If you have an external termination resistor on your FPGA board, then you will be able to follow these steps to use the 1.8V Ethernet FMC’s 125MHz clock with the HR I/O routed FMC carriers:

  1. Define the clock in your Vivado design using the IOSTANDARD: LVDS_25.
  2. Define the other FMC I/Os using the IOSTANDARD: LVCMOS_25 (we are required to use 2.5V standards on the entire bank).
  3. Configure your carrier to power VADJ at 1.8V.

In other words, your Vivado design must be configured for VADJ of 2.5V but you will actually power VADJ at 1.8V. This is a valid work-around which is described by answer record 43989, with the limitation that an external termination resistor be used. The reason that you need an external termination resistor is that the circuit for producing the internal termination resistor expects a power supply that corresponds to the IOSTANDARDs defined in the Vivado design. According to answer record 43989, it is prohibited to enable the internal differential termination resistor (DIFF_TERM=TRUE) if you configure your design for one supply voltage and power the I/O banks at another.

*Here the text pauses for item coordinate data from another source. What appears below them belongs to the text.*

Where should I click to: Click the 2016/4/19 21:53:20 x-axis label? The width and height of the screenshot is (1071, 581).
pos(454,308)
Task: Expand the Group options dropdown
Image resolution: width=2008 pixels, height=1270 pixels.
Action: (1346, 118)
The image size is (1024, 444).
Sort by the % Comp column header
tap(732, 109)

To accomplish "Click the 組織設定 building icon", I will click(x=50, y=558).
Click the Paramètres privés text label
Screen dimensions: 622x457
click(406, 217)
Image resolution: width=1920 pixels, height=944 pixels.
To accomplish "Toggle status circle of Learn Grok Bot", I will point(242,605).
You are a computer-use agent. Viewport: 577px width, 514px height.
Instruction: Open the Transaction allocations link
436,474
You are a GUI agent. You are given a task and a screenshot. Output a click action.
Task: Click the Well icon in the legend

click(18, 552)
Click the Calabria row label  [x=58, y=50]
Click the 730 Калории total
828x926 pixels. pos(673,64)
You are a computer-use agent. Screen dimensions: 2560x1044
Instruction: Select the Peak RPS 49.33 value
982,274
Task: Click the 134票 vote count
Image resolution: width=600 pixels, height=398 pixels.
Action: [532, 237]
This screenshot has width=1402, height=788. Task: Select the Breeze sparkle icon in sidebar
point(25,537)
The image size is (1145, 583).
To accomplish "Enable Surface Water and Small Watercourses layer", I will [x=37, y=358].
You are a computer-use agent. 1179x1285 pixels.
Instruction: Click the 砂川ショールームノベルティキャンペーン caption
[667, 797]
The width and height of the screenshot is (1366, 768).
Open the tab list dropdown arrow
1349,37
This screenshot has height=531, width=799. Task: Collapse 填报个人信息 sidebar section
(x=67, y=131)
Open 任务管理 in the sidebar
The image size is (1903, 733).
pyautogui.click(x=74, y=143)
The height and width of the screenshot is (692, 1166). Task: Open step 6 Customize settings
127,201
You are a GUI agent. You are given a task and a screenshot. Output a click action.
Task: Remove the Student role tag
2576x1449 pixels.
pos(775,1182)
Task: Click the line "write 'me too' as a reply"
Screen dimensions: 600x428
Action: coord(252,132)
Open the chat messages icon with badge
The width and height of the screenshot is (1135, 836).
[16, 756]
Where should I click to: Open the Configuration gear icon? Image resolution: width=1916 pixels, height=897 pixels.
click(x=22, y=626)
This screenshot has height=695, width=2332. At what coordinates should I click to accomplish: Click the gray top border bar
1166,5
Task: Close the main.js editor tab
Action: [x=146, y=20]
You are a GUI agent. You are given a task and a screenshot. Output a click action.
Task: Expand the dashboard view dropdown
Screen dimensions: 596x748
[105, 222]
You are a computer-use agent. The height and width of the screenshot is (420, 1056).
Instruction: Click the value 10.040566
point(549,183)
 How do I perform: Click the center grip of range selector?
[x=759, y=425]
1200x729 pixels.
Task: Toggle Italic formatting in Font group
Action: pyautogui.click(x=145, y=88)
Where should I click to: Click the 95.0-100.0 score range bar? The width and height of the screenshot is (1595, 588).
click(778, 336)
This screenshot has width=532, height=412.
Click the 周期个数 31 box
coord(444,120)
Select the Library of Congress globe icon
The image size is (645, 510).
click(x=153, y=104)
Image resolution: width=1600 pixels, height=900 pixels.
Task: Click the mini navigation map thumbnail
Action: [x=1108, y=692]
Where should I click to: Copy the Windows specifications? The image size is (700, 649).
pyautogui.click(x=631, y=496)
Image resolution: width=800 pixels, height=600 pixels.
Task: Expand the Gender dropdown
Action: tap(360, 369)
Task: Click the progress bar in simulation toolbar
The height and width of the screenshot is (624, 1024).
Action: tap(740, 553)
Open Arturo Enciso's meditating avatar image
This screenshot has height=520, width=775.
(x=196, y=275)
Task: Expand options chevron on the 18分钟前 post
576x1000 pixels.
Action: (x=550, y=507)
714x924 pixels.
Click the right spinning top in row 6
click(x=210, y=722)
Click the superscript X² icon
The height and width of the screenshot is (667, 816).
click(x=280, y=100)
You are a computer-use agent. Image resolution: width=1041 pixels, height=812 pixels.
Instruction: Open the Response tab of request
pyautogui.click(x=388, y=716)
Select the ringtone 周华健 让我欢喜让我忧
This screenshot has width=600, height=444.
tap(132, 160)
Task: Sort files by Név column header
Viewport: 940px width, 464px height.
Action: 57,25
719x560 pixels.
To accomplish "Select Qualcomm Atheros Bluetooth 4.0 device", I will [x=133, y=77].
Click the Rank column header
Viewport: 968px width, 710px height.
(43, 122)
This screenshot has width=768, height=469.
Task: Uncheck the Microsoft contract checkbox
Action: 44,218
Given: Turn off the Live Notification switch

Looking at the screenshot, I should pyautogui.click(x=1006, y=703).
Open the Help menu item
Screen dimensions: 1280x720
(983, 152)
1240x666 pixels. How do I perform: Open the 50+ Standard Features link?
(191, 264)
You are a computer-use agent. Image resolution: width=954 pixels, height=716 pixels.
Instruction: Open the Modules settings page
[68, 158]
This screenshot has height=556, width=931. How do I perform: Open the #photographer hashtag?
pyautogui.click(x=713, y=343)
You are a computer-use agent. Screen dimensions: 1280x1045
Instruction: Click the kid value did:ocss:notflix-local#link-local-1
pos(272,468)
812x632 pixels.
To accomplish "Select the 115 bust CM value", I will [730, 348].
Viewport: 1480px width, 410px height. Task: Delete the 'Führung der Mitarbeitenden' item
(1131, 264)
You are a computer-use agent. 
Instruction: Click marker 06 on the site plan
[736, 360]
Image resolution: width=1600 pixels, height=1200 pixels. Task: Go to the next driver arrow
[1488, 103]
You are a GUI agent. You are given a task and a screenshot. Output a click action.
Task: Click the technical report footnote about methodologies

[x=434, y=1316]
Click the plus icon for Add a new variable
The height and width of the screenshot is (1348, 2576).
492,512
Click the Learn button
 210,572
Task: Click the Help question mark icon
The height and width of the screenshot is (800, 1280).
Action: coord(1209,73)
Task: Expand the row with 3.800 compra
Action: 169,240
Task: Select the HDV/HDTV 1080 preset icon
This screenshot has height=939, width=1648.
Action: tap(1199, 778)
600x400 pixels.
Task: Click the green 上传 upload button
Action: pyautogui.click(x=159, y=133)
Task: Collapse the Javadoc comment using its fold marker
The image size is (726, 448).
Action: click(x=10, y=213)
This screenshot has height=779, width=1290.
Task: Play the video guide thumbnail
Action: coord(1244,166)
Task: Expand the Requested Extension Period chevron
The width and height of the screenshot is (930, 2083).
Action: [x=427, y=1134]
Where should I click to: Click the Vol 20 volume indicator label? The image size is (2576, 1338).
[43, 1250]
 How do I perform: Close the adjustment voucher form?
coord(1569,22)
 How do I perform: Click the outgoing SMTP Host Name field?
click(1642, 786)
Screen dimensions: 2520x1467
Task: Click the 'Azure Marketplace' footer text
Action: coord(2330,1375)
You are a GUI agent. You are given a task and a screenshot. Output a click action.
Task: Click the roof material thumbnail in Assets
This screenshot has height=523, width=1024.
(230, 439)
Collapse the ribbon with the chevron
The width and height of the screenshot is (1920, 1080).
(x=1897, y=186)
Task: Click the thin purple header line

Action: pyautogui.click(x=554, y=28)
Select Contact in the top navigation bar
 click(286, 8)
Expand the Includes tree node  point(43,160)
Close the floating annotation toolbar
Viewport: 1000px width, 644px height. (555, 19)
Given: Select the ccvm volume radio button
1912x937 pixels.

WARNING: Never apply 2.5V to the 1.8V version Ethernet FMC, regardless of your Vivado design configuration. Using VADJ above the rated voltage may damage the device.

Here’s why it works


Configuring an I/O bank at one voltage and supplying it with a different voltage is a workaround proposed by the following answer record:

Following the flow chart in the answer record for these conditions:

  • LVDS_25 HR bank
  • Input (we only need the clock inputs to be LVDS)
  • VCCO != 2.5V

We get a VIN requirement of:

TxVOCM + TxVOD/2 < VCCO + 0.2V

Now, according to the datasheet of the clock oscillator:

Vod (magnitude of the differential voltage) = 450mV (worst case)
Vocm (common mode voltage) = (1600 + 900)/2 = 1250mV (worst case)

By plugging these values into the above condition, using VCCO = 1.8, we can confirm that the VIN requirement is indeed satisfied.